Great Expectations: 5 Ways Retirees Fool Themselves
Boomers are entering their retirement years with a lot of assumptions – some well-founded, others not so much. But successful retirements are not built on guess work, historical fallacies, or hope. And you know what they say about the word “assume.” Here are our top 5 ways retirees fool themselves.
- “I’ll definitely be working past the age of 65.” – To maintain life-long financial solvency, yes, you might have to work past the age of 65, but the real question is: will you be able to? A survey from Northwestern Mutual reported that while 4/10 Americans expect to work into their 70s, the average retirement age is actually 59. In fact, the Employee Benefit Research Institute’s 2013 Retirement Confidence Survey data showed that only 25 percent of retirees actually manage to work past age 65.
- “I’ll just spend less when I retire.” – Sure, you won’t have to pay for work lunches or commuting gas, but many retirees actually spend a little more in the first few years following retirement. You’ll want to travel, spend time with the grandkids, eat at nice restaurants, and buy new plants for your landscaping projects. When you’ve got all the time in the world to pursue what you love, it can cost you. That’s not a bad thing, as long as you’re prepared.

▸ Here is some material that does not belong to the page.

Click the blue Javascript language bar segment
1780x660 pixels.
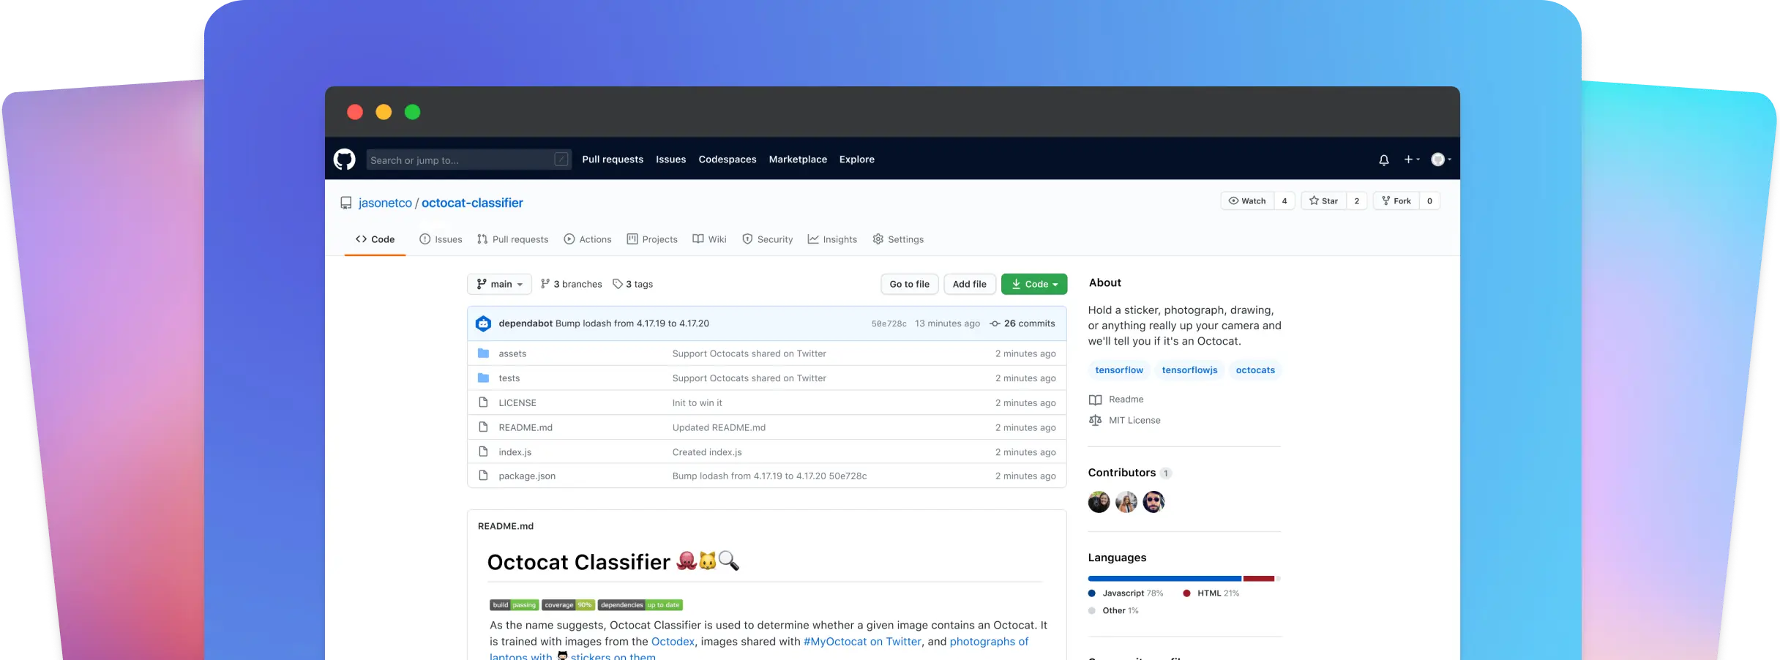[x=1164, y=579]
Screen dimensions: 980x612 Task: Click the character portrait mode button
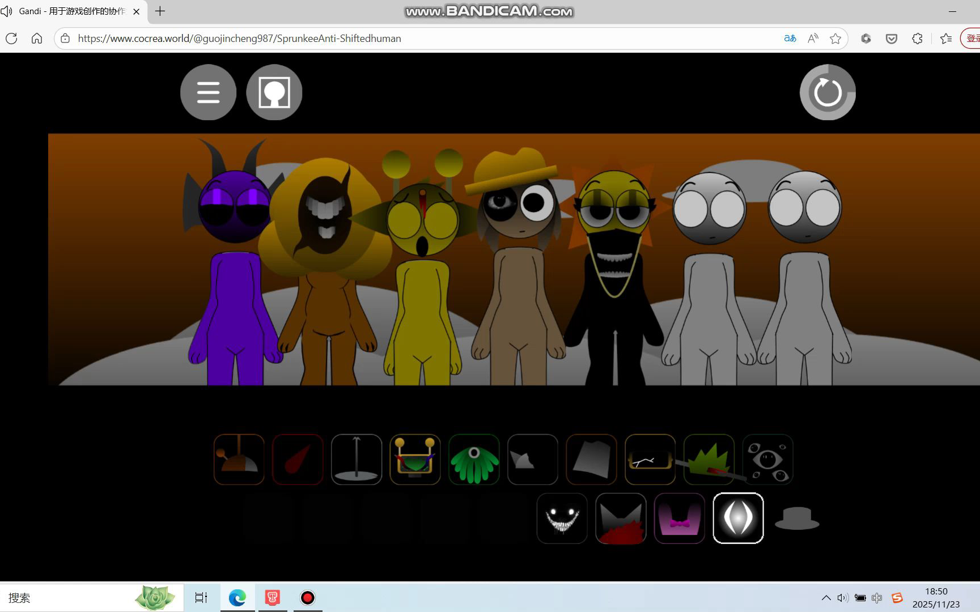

- “If I plan for the worst, I’ll be hit by a truck tomorrow.” – Don’t laugh. We swear some of our clients believe this, because it’s the only reason we can think of why people don’t plan for the other sure thing (besides taxes). The old saying “hope for the best, but plan for the worst” is especially true when setting up retirement plans, because if one spouse dies early and the other lives into their 90s, the financial fallout on the surviving spouse can be devastating. Additionally, if accounts or assets are only held in the deceased spouse’s name (rather than both names), the surviving spouse may not have access to it until the inheritance goes through probate – though this can vary by state. Putting accounts in both names and setting up an estate plan can dodge a lot of future hardships.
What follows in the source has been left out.